朝日新聞より。

動物工場製品、米で承認 組み換えヤギで血液凝固防止剤

2009年2月9日12時30分

【ワシントン=勝田敏彦】米食品医薬品局(FDA)は6日、ヒトの遺伝子を組み込んだ「遺伝子組み換えヤギ」の乳から作った血液凝固防止剤を承認したと発表した。組み換え技術を使って有用物質を動物に大量に作らせる「動物工場」の開発は各国で行われているが、FDAが組み換え動物を使った製品を承認したのは初めて。

 この薬はアトリンといい、GTCバイオセラピューティックス社(マサチューセッツ州)などが開発した。

 ヒトには、血液を固まりにくくする働きがあるアンチトロンビン(AT)と呼ばれるたんぱく質がある。このたんぱく質の設計図に当たる遺伝子を、ヤギの受精卵に組み込んだ。ヤギ乳に含まれるたんぱく質の遺伝子のところに組み込まれた受精卵を使うと、生まれたヤギは設計図に従いヒトATを作る。組み換えヤギの乳の中にはヒトATが高い濃度で含まれ、これを集めて精製し、薬にした。

 この薬は先天的にATができない重い病気のため、手術や出産時に肺血栓などが起きやすい患者の治療に使う。

 FDAは昨年9月、動物工場や食用を想定した遺伝子組み換え動物の産業利用に道を開く指針案を公表。GTC社のこの薬は、欧米とカナダで臨床試験が行われ、欧州ですでに承認されていた。米国では、今年1月の指針の最終決定を受けて承認された。GTC社は「今年4月以降に出荷する」としている。

 FDA指針では、人体や環境への安全性の証明などが生産者に義務づけられるが、環境団体などからは懸念の声も上がっていた。

 組み換え技術はすでにトウモロコシや大豆といった作物では実用化されている。

 医薬品としては、大腸菌やハムスターの細胞に人間の血液成分などを作らせて薬にした血液凝固剤や糖尿病薬などが実用化されている。だが、菌の培養などが必要でコストが高い。動物工場なら医薬品の大量生産が見込め、コストダウンにつながるという。日本でも研究が進んでいる。

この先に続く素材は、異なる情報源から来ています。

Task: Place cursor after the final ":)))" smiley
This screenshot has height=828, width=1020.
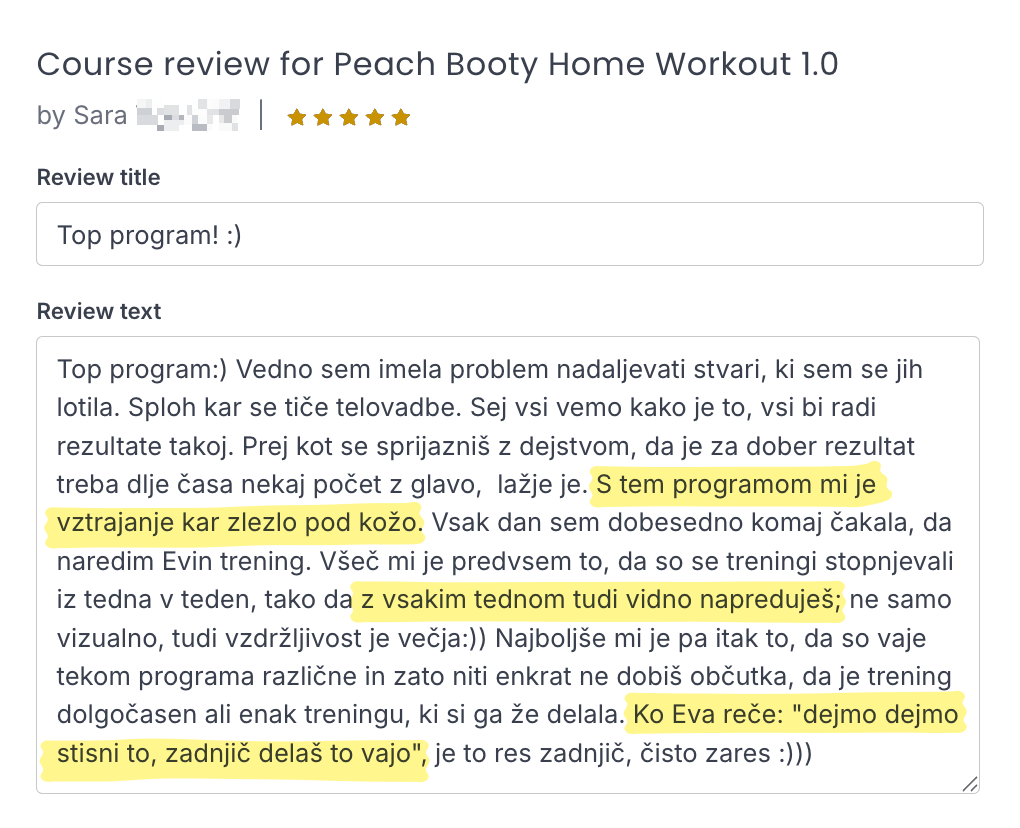Action: [812, 754]
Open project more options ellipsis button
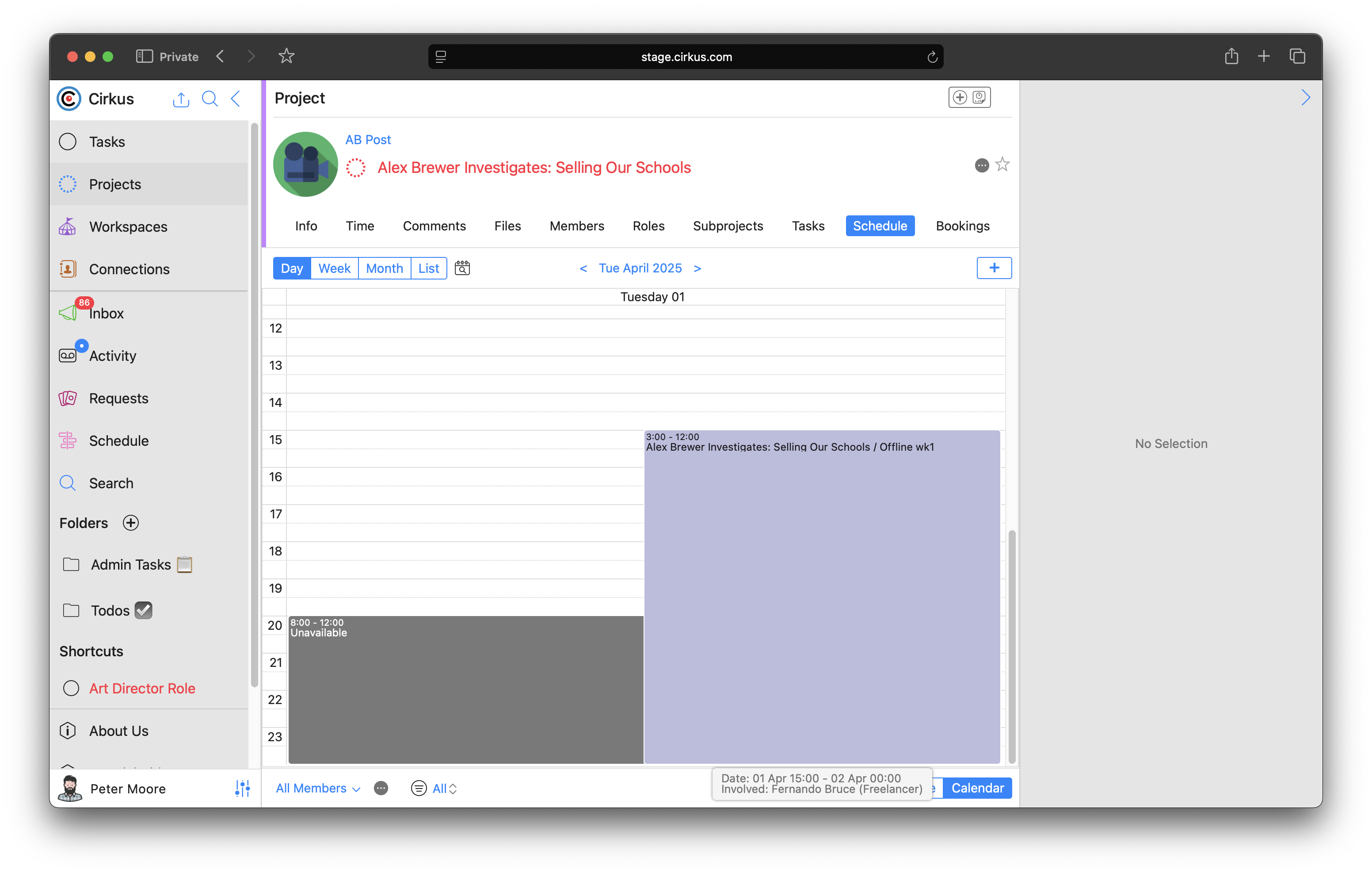Screen dimensions: 1372x873 pos(981,165)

 動物工場を増やし、生産力を高めるには最終的には体細胞クローン技術を使うと考えられている。

 ソースはこちらFDA)。

 アトリン(ATryn)の成分はヒト・アンチトロンビン(Antithrombin III)、稀な先天性疾患先天性アンチトロンビン欠損症(HD:hereditary antithrombin deficiency)の患者の、出産や手術の際の血栓の防止に使われる。患者数が少なくその上、出産や手術の際にしか使われないことから、医薬品の生産にあたってのスケールメリットを生かすことができない。いわゆるオーファンドラッグである。動物工場であれば、生産コストを引き下げられると期待される。

 しかし、この記事の「組み換え技術はすでにトウモロコシや大豆といった作物では実用化されている。
」というコメントは何なんだろう。遺伝子組換え技術を使用した医薬品はそれほど珍しくはない。たとえば、ヒト成長ホルモン、B型肝炎の予防ワクチン、C型肝炎の治療薬であるインターフェロン、糖尿病で使われるインスリン、近く承認見込みの日本脳炎ワクチンに、新型インフルエンザ・ワクチンetc.。B型肝炎のワクチンなど20年以上前から実用化されている。医薬品製造に良く使われる普及技術の説明に、何で作物を引合いに出さなければならないのか記事の意図がわからない。

 医薬品の許認可は、安全性、効能、安定性は勿論、副作用のリスクを上回ることが見込まれるベネフィットがなくてはならない。その際に、先行して実用化されている医薬品が比較の基準となる訳だが、オーファンドラッグの場合は先行する医薬品が存在しないケースさえあるだろう。そういう意味では、難病の治療薬という切り口は、遺伝子組換え動物や遺伝子組換え植物を利用した、新しい製造プロセスで生産される医薬品にとっては良い開発ターゲットかもしれない。

 ちなみに、ヤギの乳からタンパク質を精製することのメリットは、記事にあるように「だが、菌の培養などが必要でコストが高い。動物工場なら医薬品の大量生産が見込め、コストダウンにつながるという。」というだけではない。大腸菌は一部の株には病原性がある。そうでない株であっても、菌体の成分が人体に入ると悪影響が及ぶ場合がある。それに対してヤギの乳は、それ自体が食品であり成分事態の安全性は高い。